Griffith nodded. He rubbed the scrape on his elbow, the only injury he had suffered from the leap.
“I ain’t looking for no mutt out here,” the first thug went on. “We’d run into a wolf or a bear wandering these woods.”
“Boss man’s going to be furious we didn’t get the kid.”
“To heck with the kid and that ball!” The first thug kicked the dirt again. “Too late to do anything about either one. Might as well go back now before some creature comes along.”
The Chancellor’s men headed off. In a matter of moments, their voices and footsteps could no longer be heard.
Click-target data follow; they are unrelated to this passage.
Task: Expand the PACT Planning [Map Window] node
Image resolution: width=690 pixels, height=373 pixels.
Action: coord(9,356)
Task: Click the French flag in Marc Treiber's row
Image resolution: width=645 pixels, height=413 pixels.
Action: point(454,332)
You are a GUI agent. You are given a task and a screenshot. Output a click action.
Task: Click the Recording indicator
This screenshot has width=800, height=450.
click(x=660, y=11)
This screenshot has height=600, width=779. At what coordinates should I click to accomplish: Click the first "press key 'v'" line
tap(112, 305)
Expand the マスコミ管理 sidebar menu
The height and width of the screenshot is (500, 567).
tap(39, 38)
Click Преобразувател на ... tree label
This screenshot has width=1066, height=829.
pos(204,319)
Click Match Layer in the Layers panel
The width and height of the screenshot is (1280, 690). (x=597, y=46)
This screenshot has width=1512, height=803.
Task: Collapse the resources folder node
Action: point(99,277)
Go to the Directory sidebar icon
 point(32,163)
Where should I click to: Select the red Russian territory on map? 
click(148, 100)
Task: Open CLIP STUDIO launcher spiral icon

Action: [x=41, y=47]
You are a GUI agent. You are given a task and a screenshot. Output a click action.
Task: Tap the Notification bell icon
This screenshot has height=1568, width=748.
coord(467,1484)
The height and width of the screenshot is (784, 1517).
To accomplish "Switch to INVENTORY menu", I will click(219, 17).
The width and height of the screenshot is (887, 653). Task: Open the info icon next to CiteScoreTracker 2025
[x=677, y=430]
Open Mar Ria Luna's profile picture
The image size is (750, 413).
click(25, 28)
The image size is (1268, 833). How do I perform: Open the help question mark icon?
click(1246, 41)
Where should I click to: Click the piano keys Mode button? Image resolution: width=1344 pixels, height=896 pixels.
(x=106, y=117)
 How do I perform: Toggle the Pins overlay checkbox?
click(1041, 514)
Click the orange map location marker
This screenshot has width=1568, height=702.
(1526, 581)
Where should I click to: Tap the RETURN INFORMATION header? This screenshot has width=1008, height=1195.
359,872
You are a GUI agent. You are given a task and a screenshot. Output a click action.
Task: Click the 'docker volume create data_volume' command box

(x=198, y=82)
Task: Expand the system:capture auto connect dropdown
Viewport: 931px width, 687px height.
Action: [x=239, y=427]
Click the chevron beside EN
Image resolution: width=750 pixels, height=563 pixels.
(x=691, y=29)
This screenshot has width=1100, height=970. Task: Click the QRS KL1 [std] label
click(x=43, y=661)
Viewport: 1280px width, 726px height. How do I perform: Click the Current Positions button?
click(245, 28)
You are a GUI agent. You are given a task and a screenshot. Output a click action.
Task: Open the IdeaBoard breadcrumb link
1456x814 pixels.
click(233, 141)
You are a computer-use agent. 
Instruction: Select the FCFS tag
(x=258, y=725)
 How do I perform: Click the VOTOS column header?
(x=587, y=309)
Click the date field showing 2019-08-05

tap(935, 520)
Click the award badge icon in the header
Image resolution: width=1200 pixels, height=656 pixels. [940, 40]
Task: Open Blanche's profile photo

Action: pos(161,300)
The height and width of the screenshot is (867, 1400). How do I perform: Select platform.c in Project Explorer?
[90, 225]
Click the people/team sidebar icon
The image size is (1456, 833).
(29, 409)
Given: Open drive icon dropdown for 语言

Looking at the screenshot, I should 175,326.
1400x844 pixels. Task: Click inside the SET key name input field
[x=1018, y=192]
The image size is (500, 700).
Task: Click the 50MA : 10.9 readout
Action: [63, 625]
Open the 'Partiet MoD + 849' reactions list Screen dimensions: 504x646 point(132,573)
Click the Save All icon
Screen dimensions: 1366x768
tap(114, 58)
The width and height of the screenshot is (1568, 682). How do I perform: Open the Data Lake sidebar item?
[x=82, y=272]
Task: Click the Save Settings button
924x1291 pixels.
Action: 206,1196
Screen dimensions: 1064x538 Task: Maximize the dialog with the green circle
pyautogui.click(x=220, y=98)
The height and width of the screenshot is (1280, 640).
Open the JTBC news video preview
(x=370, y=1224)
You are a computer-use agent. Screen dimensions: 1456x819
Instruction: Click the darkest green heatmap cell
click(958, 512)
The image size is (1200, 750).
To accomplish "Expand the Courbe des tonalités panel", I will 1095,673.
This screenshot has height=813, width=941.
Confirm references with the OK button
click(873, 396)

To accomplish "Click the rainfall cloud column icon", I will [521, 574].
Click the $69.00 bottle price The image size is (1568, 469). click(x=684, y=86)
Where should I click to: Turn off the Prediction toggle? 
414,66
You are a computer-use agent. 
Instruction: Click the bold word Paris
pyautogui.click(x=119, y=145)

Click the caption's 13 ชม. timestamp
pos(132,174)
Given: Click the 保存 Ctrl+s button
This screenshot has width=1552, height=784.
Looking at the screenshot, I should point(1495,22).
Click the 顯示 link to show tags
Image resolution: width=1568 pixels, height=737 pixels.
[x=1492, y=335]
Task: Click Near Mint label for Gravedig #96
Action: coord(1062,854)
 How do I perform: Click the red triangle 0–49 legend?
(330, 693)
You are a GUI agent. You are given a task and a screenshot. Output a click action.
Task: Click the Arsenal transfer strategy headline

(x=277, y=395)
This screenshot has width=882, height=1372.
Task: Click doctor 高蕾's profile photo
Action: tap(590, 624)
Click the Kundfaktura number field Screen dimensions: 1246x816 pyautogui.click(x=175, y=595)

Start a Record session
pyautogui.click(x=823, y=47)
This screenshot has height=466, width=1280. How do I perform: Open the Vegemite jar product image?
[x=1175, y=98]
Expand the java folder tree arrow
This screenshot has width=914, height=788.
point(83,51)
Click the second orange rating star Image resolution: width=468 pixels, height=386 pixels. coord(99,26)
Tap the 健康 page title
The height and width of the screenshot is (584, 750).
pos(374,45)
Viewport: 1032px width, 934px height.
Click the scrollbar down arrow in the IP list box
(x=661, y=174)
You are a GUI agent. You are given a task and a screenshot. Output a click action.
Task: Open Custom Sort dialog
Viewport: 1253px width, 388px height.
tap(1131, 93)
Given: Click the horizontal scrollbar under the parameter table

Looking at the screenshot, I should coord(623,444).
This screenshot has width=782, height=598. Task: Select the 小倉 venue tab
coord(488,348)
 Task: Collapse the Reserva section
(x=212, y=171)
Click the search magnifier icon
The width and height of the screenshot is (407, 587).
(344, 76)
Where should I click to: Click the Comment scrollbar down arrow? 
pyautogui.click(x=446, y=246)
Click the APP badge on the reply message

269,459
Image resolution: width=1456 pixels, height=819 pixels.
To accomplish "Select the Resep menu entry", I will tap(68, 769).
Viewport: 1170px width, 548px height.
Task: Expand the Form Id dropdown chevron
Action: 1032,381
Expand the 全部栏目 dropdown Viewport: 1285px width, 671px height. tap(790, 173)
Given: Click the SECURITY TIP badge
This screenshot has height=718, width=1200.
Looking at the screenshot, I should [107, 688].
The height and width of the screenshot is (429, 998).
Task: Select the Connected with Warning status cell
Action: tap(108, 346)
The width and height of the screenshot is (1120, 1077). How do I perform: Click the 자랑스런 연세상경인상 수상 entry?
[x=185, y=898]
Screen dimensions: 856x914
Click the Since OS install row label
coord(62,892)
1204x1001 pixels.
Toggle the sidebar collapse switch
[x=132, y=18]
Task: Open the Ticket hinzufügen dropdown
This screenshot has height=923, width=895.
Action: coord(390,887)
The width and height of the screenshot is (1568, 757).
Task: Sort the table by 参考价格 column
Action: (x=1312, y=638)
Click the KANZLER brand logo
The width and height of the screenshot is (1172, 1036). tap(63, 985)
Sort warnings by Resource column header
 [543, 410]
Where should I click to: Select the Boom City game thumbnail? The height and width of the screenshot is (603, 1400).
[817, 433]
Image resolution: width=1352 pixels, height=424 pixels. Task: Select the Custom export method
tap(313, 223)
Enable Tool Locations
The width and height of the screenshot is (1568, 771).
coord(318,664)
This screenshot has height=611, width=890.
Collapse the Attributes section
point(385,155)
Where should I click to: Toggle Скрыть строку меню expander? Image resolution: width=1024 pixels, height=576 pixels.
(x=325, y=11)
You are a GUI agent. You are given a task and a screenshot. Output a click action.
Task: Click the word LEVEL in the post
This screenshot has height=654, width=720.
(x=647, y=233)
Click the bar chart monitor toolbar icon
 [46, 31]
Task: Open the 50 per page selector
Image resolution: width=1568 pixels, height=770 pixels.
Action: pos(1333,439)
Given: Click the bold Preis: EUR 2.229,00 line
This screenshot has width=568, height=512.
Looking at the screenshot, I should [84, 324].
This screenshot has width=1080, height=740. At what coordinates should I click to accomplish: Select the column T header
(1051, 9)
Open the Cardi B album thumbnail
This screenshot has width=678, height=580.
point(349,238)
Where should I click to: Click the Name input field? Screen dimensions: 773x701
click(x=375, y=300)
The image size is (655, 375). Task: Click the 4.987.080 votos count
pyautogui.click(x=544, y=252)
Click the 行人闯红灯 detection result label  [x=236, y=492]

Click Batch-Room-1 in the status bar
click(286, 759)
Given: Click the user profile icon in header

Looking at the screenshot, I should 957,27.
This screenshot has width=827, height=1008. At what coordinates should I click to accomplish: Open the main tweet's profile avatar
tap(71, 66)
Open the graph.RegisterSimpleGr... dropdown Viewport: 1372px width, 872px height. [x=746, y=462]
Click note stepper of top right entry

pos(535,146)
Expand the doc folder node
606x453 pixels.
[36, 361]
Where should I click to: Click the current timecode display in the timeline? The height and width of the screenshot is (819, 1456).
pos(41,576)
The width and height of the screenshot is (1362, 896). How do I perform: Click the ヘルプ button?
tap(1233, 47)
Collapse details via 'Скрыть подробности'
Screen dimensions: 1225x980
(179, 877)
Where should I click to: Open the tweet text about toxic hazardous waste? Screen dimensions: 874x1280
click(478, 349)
Still, Griffith, Woody, and Dog remained in their hiding spot.
“If you ask me,” Woody said softly as the minutes passed, “they’re long gone.” He rubbed the bruise on his cheek. “But I reckon we’re gonna hold our position a little while longer.”
Despite Woody’s assurances, Griffith didn’t believe they were entirely safe. The Chancellor’s men could still be lurking in the woods, preparing to pounce. He tried to tell himself that Dog would’ve been growling if they were, but it didn’t help. And the constant rhythms of the tree frogs and crickets, and the periodic hoot of an owl, also kept him on edge.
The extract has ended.